▶ [Task goal] Output the full listing exactly, character for character.

▶ [Given data]
▽

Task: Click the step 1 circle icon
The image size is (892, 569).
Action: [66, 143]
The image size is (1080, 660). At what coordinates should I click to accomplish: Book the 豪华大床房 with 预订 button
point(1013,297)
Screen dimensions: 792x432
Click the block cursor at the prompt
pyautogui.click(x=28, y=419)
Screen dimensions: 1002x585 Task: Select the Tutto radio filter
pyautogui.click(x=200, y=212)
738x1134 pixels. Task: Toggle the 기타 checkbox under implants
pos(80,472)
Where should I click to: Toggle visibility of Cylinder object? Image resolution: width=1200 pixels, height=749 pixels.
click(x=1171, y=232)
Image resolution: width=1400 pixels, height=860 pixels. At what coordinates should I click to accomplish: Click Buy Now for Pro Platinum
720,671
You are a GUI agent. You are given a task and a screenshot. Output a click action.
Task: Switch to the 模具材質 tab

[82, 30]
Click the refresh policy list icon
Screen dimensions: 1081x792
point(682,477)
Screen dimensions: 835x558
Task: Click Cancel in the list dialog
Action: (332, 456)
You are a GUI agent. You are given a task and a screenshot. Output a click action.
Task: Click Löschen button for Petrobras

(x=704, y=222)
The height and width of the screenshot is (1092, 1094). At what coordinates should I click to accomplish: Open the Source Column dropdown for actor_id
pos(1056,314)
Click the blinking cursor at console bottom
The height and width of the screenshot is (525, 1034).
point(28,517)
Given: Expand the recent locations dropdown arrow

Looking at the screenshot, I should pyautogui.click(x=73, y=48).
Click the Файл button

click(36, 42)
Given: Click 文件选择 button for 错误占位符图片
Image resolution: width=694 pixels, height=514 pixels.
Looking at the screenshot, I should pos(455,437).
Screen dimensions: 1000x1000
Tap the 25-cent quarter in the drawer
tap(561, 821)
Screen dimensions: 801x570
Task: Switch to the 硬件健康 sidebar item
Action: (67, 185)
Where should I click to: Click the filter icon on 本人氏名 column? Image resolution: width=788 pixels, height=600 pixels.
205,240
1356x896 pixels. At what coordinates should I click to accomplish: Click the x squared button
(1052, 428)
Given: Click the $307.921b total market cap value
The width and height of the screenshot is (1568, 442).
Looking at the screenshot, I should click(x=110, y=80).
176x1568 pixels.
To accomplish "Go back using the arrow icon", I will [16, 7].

△

▶ [Completed task]
Task: Click the step 1 circle icon
The image size is (892, 569).
Action: [66, 143]
The image size is (1080, 660). At what coordinates should I click to accomplish: Book the 豪华大床房 with 预订 button
point(1013,297)
Screen dimensions: 792x432
Click the block cursor at the prompt
pyautogui.click(x=28, y=419)
Screen dimensions: 1002x585 Task: Select the Tutto radio filter
pyautogui.click(x=200, y=212)
738x1134 pixels. Task: Toggle the 기타 checkbox under implants
pos(80,472)
Where should I click to: Toggle visibility of Cylinder object? Image resolution: width=1200 pixels, height=749 pixels.
click(x=1171, y=232)
Image resolution: width=1400 pixels, height=860 pixels. At what coordinates should I click to accomplish: Click Buy Now for Pro Platinum
720,671
You are a GUI agent. You are given a task and a screenshot. Output a click action.
Task: Switch to the 模具材質 tab

[82, 30]
Click the refresh policy list icon
Screen dimensions: 1081x792
point(682,477)
Screen dimensions: 835x558
Task: Click Cancel in the list dialog
Action: (332, 456)
You are a GUI agent. You are given a task and a screenshot. Output a click action.
Task: Click Löschen button for Petrobras

(x=704, y=222)
The height and width of the screenshot is (1092, 1094). At what coordinates should I click to accomplish: Open the Source Column dropdown for actor_id
pos(1056,314)
Click the blinking cursor at console bottom
The height and width of the screenshot is (525, 1034).
point(28,517)
Given: Expand the recent locations dropdown arrow

Looking at the screenshot, I should pyautogui.click(x=73, y=48).
Click the Файл button

click(36, 42)
Given: Click 文件选择 button for 错误占位符图片
Image resolution: width=694 pixels, height=514 pixels.
Looking at the screenshot, I should pos(455,437).
Screen dimensions: 1000x1000
Tap the 25-cent quarter in the drawer
tap(561, 821)
Screen dimensions: 801x570
Task: Switch to the 硬件健康 sidebar item
Action: (67, 185)
Where should I click to: Click the filter icon on 本人氏名 column? Image resolution: width=788 pixels, height=600 pixels.
205,240
1356x896 pixels. At what coordinates should I click to accomplish: Click the x squared button
(1052, 428)
Given: Click the $307.921b total market cap value
The width and height of the screenshot is (1568, 442).
Looking at the screenshot, I should click(x=110, y=80).
176x1568 pixels.
To accomplish "Go back using the arrow icon", I will [16, 7].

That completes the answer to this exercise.